Steve Miller writes in Politics of Data Models and Mining:
I recently came across an interesting thread, “Is data mining still a sin against the norms of econometrics?”, from the Advanced Business Analytics LinkedIn Discussion Group. The point of departure for the dialog is a paper entitled “Three attitudes towards data mining”, written by couple of academic econometricians.
The data mining “attitudes” range from the extremes that DM techniques are to be avoided like the plague, to one where “data mining is essential and that the only hope that we have of using econometrics to uncover true economic relationships is to be found in the intelligent mining of data.” The authors note that machine learning phobia is currently the norm in economics research.
Why is this? “Data mining is considered reprehensible largely because the world is full of accidental correlations, so that what a search turns up is thought to be more a reflection of what we want to find than what is true about the world.” In contrast, “Econometrics is regarded as hypothesis testing. Only a well specified model should be estimated and if it fails to support the hypothesis, it fails; and the economist should not search for a better specification.”
In other words, econometrics focuses on explanation, expecting its practitioners to generate hypotheses for testing with regression models. ML, on the other hand, obsesses on discovery and prediction, often content to let the data talk directly, without the distraction of “theory.” Just as bad, the results of black-box ML might not be readily interpretable for tests of economic hypotheses.
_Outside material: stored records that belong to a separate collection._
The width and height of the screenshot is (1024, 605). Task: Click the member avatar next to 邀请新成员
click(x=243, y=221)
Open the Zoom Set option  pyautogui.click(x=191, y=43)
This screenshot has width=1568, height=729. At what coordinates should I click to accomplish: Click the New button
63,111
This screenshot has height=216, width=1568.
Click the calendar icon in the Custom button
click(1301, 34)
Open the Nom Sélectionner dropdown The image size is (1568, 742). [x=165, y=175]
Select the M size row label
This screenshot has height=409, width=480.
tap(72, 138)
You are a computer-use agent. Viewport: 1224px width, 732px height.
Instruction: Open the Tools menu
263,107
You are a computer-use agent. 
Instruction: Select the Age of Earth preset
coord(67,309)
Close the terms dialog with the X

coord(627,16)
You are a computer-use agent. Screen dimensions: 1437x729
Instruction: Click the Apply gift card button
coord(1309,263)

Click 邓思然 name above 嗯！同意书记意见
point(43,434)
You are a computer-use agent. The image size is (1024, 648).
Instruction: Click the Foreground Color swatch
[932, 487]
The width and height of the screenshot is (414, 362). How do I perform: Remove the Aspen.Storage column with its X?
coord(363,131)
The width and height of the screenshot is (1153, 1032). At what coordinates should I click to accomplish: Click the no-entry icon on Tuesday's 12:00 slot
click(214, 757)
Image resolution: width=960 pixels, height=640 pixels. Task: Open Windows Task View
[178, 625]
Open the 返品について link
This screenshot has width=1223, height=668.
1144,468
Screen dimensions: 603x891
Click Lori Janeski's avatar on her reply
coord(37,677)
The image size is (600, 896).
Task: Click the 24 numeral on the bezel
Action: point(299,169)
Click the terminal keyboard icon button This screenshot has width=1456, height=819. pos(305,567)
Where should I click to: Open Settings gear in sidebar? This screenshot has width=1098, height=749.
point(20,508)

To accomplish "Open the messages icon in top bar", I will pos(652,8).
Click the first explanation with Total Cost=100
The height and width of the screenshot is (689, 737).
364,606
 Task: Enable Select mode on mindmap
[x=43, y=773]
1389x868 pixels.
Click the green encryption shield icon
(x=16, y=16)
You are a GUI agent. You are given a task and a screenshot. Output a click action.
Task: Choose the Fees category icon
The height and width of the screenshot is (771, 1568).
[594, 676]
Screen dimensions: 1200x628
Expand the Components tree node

Watching other communities fight over odd questions is always more enjoyable than serious disputes of grave concern in our own. (See Using “Punning” to Answer httpRange-14 for example.)
I mention the economist’s dispute, not simply to make jests at the expense of “econometricians.” (Do topic map supporters need a difficult name? TopicMapologists? Too short.)
The economist’s debate is missing an understanding that modeling requires some knowledge of the domain (mining whether formal or informal) and mining requires some idea of an output (models whether spoken or unspoken). A failing that is all too common across modeling/mining domains.
To put it another way:
We never stumble upon data that is “untouched by human hands.”
We never build models without knowledge of the data we are modeling.
The relevant question is: Does the model or data mining provide a useful result?
(Typically measured by your client’s joy or sorrow over your results.)